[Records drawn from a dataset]
○ ○ ○ ○
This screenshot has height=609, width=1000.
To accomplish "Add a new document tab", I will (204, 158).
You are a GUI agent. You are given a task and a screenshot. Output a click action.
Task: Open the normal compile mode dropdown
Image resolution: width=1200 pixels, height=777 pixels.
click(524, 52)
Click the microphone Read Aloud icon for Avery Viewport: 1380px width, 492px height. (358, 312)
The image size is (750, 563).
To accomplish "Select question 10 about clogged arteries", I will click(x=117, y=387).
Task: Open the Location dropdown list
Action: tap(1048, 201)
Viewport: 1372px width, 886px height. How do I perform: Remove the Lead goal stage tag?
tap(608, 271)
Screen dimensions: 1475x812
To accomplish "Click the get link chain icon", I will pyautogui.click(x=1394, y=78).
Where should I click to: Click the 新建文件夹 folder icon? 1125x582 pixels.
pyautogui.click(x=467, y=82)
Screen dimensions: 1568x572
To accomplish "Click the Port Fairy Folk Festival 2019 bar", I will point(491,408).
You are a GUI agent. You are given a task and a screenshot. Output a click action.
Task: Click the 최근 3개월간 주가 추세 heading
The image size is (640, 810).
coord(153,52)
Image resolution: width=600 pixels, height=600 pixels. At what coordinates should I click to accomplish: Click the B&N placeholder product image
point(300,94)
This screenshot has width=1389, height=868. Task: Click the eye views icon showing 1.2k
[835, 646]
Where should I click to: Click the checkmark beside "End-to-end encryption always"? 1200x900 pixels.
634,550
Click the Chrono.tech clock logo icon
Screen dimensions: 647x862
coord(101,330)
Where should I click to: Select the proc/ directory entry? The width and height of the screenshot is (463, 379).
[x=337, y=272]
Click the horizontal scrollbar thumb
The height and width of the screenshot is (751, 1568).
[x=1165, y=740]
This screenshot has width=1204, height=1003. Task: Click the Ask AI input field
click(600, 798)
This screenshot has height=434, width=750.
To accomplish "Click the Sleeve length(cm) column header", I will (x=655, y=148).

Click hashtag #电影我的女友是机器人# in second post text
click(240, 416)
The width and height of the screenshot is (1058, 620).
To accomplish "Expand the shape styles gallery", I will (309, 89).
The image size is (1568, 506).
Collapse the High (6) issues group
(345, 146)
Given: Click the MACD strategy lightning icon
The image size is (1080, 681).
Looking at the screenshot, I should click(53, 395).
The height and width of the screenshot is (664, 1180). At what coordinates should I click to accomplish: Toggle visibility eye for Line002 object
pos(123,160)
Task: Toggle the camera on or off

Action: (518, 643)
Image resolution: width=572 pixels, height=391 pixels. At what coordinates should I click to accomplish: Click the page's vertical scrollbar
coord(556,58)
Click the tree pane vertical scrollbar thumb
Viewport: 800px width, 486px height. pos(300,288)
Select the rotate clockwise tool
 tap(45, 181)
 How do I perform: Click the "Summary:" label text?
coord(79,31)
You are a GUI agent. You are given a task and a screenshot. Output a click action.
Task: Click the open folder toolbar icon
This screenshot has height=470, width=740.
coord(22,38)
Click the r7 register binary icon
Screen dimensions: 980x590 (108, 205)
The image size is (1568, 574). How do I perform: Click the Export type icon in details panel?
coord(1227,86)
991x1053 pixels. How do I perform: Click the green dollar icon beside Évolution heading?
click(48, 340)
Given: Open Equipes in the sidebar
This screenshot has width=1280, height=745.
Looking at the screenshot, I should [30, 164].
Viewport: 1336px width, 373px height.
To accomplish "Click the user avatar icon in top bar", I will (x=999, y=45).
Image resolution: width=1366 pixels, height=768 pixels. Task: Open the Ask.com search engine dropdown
○ ○ ○ ○
Every line from the one that holds "991x1053 pixels. How" to the end of the data above should be given again exactly, with that line and the last one both kept.

■ **Response**:
991x1053 pixels. How do I perform: Click the green dollar icon beside Évolution heading?
click(48, 340)
Given: Open Equipes in the sidebar
This screenshot has width=1280, height=745.
Looking at the screenshot, I should [30, 164].
Viewport: 1336px width, 373px height.
To accomplish "Click the user avatar icon in top bar", I will (x=999, y=45).
Image resolution: width=1366 pixels, height=768 pixels. Task: Open the Ask.com search engine dropdown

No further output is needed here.